In life, both our minds and bodies prefer the security of remaining in a comfortable place—not too hot or too cold, not too stressed or too dull, not too hungry or too full. And we don’t like to be in pain. If we get out of those comfort zones, we aim for the nearest means of getting right back in. We like to keep things even. That’s homeostasis. It’s also deadly to your story's plot.

TIP: Don’t let things go calm and remain there for long. Always have another layer of conflict brewing when one is tied up. Let there be conflict! Let there be tension! For then, there is story.

Hook-outs

The most satisfying song endings are those that resolve. They come “down” and don’t leave you feeling as if the conclusion of the song hasn’t happened. Resolution is great in music and in arguments, for that matter, but not in story.
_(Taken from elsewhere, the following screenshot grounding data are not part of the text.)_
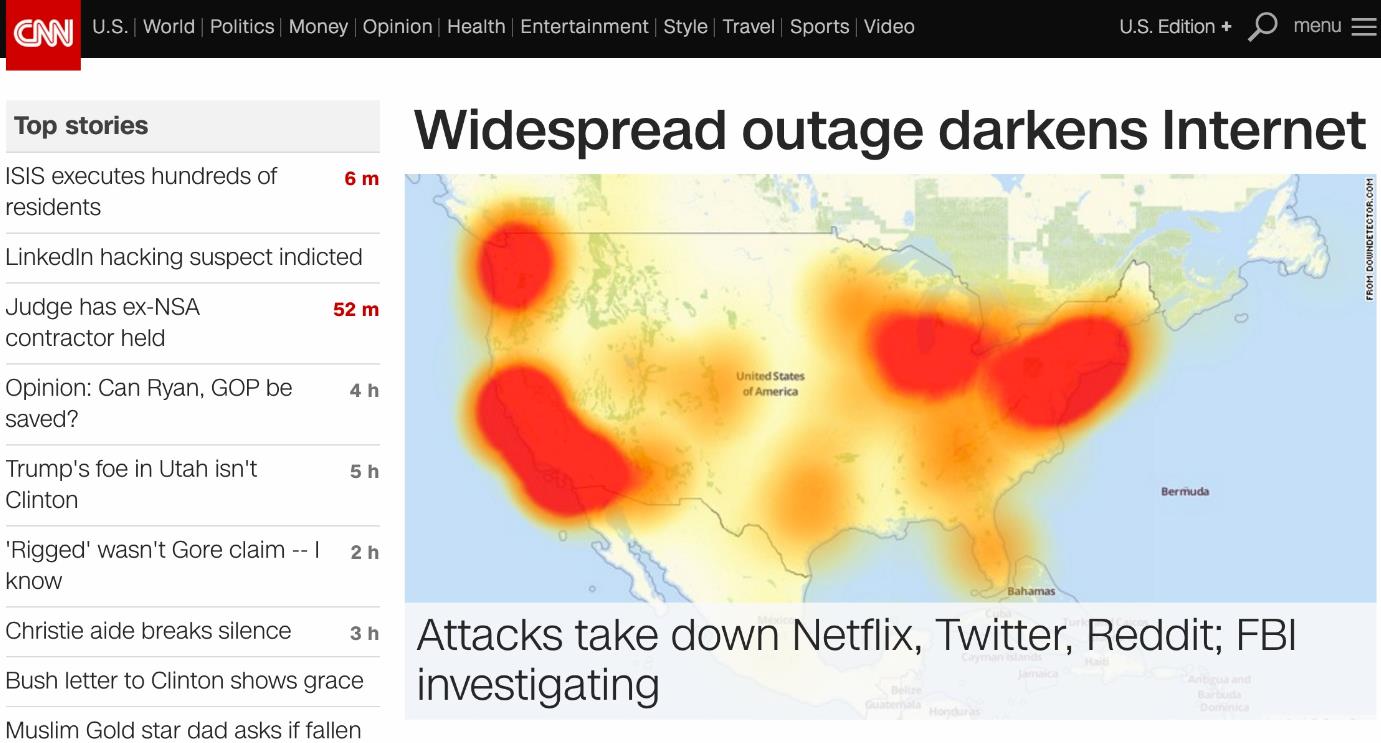Go to the Entertainment section
Screen dimensions: 1381x743
click(584, 27)
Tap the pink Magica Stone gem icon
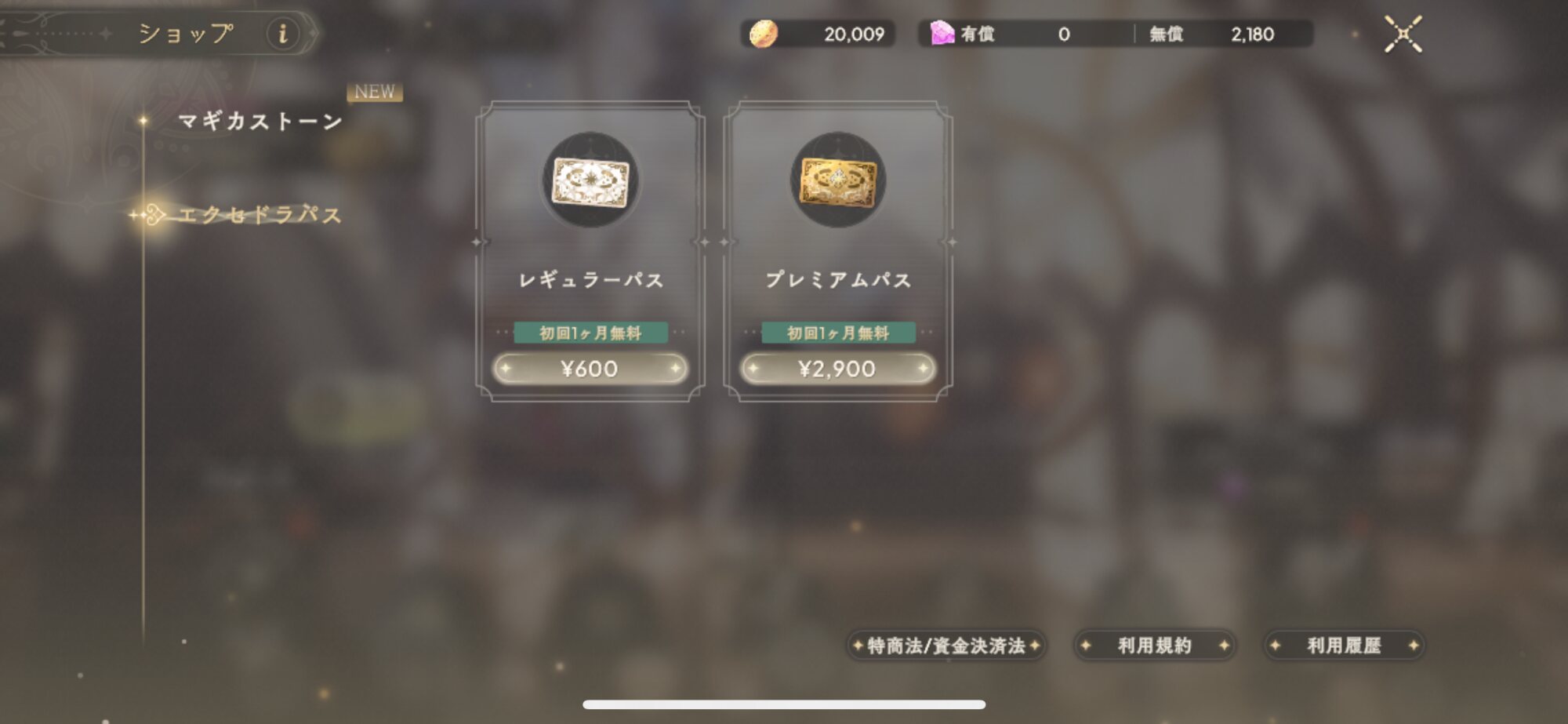The height and width of the screenshot is (724, 1568). click(942, 33)
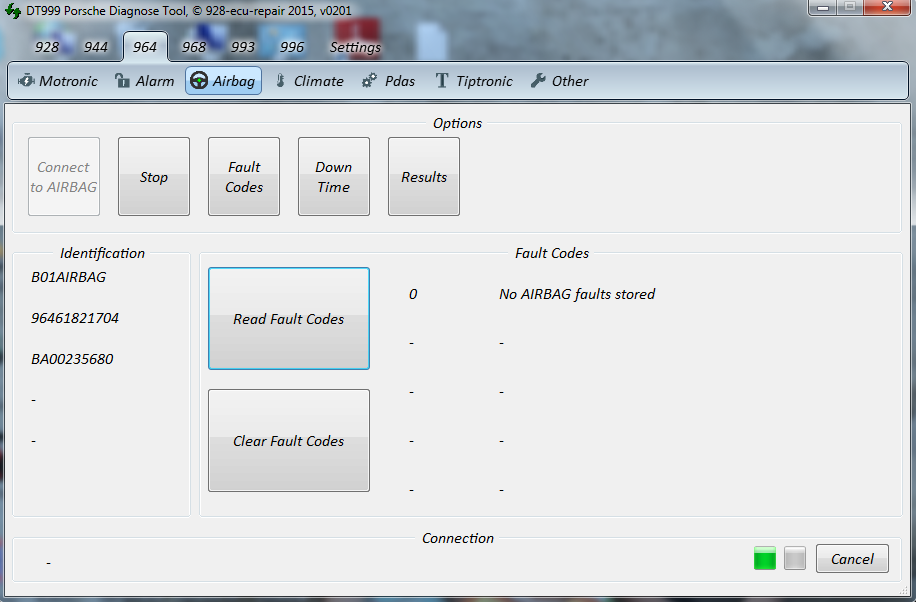Image resolution: width=916 pixels, height=602 pixels.
Task: Click the Motronic engine icon
Action: 26,81
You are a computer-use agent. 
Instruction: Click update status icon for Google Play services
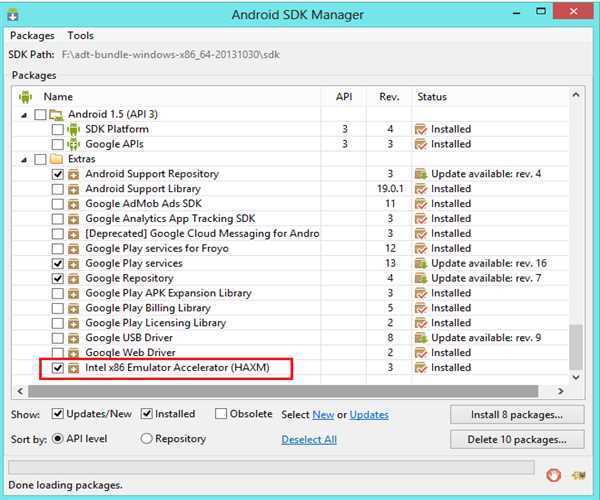pos(421,263)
TIP: Keep the reader hooked by avoiding resolution at scene and chapter endings. Bring up new questions for the reader at these key spots. Let there be another layer of conflict building beneath the surface.


No Early Rescues

Let your characters suffer and let them face conflicts and trials without rescuing them too early. Challenge yourself as a writer to come up with a solution to situations you’ve never faced. Don’t take the easy way out, or necessarily the first solution. Be careful of letting angels or God rescue your characters all (or, some would say, any of) the time. Be careful of writing contrived rescues. Let them happen naturally. Use foreshadowing. For example, perhaps your hero and heroine are out rock climbing and he has no idea what he’s doing. But earlier in the story you mentioned that your heroine used to teach rock climbing or that she’s spent ten years perfecting her rescue techniques. Then, have her rescue him, after a harrowing scene. This will feel believable. When he’s rescued, though, let tension arise over something else. Now, she’ll have to share her secret, or now he’ll have to give her a job—whatever works for your story.

TIP: Let your characters use their own ingenuity to get out jams, but let them suffer first.

Rationalization

My heroine just talked herself right out of the scene’s inherent tension. Snore! As writers, we want to:

1) Find the inherent conflict or tension of a scene. If none exists, invent something fitting.

2) Milk that tension or conflict.

3) Draw out the scene to a fitting length without going too long, as that will feel contrived.

Just because we prefer homeostasis in life, or we rationalize our worries away, or God does rescue us, doesn’t mean our stories will benefit from this. And feel free to throw some twists in here. Perhaps your character doesn’t know all the things the reader does, so she rationalizes away her fears, then the sociopath attacks. That’s great tension!

Recognize and Neutralize

The overall key is to recognize when we, as writers, are attempting to bring the plot back under control so we’re comfortable. Maybe the story’s gotten too emotional, so we’d rather avoid the pain, or maybe we’d rather not be in that dark house during a thunderstorm. But good story isn’t about comfort. It’s about tension and conflict. 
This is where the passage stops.